* **WORK TASK**
If a line in the data below contains "value", copy it.

* **DATA**
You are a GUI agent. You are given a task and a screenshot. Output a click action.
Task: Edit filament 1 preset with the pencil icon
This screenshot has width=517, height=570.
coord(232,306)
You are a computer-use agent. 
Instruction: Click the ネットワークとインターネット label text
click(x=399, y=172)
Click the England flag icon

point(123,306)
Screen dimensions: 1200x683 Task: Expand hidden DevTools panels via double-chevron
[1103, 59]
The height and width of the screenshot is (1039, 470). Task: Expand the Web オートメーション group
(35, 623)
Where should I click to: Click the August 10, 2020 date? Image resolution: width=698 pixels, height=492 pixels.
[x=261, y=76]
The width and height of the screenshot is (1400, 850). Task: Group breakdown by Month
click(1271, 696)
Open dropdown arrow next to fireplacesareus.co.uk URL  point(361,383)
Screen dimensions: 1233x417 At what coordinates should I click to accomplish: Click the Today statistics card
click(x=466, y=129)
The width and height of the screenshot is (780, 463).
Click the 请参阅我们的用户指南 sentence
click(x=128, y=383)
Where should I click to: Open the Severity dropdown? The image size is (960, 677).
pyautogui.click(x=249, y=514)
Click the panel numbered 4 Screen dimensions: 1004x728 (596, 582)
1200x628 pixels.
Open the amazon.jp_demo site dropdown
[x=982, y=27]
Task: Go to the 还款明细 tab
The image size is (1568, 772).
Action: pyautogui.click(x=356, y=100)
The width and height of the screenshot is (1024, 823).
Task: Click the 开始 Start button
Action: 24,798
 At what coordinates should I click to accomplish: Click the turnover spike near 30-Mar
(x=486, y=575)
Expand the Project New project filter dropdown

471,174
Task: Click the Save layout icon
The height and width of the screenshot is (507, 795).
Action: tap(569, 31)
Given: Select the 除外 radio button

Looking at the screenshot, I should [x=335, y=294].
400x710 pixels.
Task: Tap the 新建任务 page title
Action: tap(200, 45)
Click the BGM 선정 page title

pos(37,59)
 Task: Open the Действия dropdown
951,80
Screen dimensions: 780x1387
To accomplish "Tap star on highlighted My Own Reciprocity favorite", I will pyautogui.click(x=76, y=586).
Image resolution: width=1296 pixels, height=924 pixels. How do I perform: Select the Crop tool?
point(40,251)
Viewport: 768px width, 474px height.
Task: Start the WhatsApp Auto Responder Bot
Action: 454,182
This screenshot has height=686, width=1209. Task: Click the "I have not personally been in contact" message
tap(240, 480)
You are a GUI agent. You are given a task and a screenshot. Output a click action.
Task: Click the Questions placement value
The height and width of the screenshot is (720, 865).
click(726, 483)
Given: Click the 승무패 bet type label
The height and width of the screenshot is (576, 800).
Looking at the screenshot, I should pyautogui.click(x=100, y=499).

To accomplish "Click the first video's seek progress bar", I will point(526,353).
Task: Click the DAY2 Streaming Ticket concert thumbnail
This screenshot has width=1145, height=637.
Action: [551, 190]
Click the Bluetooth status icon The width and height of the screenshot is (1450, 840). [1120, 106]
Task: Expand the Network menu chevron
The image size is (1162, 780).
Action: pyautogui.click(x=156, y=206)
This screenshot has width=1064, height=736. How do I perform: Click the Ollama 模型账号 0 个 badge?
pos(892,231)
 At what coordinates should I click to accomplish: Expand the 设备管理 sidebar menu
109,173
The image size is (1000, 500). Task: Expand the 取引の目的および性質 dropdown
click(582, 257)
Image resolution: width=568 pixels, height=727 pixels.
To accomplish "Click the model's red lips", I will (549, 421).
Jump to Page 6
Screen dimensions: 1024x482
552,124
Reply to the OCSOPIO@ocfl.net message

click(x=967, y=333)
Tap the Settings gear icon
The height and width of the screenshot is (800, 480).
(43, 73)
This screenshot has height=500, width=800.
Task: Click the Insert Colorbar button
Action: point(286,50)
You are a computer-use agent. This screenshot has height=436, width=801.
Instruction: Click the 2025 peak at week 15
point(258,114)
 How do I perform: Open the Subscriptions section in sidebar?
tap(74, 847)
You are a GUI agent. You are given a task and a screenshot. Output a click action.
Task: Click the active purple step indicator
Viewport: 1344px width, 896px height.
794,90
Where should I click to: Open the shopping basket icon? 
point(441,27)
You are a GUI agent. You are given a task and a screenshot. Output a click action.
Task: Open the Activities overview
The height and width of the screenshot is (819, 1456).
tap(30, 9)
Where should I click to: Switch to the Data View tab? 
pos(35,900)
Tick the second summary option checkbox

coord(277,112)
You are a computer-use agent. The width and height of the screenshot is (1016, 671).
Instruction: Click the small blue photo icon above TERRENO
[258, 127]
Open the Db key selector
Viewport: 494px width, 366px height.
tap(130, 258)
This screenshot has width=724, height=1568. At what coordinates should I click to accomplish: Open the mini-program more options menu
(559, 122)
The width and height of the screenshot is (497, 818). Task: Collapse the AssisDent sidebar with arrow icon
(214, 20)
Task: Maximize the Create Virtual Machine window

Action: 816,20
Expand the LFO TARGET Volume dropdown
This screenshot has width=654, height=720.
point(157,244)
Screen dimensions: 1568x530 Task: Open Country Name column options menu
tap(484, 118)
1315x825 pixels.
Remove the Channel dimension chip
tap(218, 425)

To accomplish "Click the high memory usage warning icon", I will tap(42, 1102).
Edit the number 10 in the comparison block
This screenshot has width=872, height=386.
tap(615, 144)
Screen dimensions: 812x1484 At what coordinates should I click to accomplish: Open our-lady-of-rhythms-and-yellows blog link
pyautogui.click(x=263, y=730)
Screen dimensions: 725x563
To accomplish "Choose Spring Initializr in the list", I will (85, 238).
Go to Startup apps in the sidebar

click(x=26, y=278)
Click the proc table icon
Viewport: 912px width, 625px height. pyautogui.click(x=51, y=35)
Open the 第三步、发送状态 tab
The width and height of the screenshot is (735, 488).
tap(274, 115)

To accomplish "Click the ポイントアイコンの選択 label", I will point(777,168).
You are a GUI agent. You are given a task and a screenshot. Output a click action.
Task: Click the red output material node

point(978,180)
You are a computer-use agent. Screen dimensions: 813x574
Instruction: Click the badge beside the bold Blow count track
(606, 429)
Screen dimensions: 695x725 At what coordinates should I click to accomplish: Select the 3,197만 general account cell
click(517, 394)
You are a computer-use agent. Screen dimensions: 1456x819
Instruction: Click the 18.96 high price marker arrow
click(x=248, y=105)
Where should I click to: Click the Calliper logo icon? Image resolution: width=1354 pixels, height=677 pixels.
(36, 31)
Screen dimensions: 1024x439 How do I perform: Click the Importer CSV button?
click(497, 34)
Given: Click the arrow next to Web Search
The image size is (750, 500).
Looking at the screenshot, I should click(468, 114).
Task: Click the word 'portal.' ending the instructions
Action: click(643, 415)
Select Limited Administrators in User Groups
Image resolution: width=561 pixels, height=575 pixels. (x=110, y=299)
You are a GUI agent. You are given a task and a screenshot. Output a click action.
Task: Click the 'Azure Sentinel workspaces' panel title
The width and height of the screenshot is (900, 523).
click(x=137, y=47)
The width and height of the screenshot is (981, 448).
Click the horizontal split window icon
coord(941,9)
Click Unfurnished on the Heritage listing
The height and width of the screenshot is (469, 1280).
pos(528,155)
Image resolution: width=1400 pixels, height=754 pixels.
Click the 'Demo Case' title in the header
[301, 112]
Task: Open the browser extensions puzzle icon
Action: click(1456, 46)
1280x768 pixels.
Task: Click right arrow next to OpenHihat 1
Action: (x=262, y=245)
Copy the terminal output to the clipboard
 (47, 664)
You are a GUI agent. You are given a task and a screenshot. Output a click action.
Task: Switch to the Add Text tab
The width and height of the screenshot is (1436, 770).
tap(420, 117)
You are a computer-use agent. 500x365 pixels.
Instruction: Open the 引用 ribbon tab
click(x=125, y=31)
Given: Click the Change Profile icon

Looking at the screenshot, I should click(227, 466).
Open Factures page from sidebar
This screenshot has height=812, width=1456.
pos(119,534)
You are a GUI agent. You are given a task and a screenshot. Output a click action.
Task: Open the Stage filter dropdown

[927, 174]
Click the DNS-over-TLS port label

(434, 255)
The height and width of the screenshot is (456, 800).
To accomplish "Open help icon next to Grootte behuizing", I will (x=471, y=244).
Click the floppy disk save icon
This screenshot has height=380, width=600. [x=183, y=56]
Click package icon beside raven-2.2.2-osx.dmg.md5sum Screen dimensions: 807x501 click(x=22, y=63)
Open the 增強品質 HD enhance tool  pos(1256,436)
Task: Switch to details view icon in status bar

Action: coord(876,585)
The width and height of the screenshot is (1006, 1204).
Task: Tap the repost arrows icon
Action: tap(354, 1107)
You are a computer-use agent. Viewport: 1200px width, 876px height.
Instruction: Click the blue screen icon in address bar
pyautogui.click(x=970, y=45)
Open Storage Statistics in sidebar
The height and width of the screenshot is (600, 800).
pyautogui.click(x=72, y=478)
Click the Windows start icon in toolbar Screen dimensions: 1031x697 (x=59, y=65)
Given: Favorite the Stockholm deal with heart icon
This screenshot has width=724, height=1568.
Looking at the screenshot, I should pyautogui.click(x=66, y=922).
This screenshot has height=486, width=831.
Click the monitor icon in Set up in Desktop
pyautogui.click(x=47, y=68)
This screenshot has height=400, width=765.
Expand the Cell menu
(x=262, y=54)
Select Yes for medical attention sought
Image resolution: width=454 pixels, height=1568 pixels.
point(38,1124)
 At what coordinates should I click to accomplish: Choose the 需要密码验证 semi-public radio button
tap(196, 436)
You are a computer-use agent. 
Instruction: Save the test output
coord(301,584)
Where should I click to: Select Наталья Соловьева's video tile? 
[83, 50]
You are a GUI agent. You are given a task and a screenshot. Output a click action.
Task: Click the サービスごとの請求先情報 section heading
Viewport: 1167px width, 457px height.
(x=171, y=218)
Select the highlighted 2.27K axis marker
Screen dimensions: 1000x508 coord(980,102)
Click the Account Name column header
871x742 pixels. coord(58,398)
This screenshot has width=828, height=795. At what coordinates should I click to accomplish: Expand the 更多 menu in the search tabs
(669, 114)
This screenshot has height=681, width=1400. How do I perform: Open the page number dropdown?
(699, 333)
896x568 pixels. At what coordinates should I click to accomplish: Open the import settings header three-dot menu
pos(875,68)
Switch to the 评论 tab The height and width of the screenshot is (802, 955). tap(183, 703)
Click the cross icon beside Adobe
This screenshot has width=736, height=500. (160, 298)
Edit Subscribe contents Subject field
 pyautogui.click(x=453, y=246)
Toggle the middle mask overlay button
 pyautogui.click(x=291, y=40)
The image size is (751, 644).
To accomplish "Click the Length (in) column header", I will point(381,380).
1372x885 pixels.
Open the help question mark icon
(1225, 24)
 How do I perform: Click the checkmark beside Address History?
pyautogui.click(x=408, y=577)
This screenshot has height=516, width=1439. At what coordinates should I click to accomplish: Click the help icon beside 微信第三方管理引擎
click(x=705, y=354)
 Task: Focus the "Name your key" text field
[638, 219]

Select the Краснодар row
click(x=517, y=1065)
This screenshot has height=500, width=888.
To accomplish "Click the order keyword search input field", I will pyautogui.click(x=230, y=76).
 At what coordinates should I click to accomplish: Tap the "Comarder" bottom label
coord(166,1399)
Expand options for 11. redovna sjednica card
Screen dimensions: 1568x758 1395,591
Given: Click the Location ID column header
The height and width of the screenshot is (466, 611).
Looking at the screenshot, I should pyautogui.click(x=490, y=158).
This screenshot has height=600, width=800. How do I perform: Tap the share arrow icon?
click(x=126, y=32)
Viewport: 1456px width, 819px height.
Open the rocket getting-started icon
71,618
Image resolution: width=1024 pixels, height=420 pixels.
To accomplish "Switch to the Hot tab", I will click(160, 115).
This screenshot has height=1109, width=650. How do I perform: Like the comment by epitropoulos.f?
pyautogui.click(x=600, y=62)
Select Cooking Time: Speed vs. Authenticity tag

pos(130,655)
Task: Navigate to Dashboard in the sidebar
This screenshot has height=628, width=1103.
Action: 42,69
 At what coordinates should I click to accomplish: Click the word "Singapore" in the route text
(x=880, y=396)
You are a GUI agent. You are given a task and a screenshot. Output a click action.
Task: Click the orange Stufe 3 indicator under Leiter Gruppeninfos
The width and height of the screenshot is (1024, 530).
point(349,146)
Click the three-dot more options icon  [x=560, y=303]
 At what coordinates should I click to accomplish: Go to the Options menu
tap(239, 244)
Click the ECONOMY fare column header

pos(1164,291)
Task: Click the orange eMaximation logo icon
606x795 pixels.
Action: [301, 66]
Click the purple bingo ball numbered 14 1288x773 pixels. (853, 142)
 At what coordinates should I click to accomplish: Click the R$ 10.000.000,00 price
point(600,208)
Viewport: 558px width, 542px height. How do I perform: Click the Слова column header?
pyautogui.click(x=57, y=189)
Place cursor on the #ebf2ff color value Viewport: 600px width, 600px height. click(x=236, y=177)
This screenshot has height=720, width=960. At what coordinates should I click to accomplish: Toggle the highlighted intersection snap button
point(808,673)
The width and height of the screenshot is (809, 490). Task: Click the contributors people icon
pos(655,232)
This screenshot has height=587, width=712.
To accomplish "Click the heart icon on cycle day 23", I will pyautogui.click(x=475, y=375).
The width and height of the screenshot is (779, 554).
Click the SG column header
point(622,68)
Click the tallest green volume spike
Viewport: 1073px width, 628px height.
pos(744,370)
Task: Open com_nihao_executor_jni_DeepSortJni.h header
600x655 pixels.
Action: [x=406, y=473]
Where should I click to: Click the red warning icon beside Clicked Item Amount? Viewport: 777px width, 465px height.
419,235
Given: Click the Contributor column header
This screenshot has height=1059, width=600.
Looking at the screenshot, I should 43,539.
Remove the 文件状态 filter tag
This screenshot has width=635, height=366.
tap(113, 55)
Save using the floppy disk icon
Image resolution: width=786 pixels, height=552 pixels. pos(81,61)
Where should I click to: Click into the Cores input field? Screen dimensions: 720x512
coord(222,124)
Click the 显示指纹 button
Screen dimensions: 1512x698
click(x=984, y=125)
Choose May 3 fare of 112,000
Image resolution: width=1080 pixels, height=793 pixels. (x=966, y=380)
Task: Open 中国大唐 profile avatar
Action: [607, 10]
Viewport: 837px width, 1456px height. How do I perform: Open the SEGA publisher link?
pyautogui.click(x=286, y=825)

* **EXPECTED ANSWER**
Task: Click the Questions placement value
Place cursor on the #ebf2ff color value Viewport: 600px width, 600px height. click(x=236, y=177)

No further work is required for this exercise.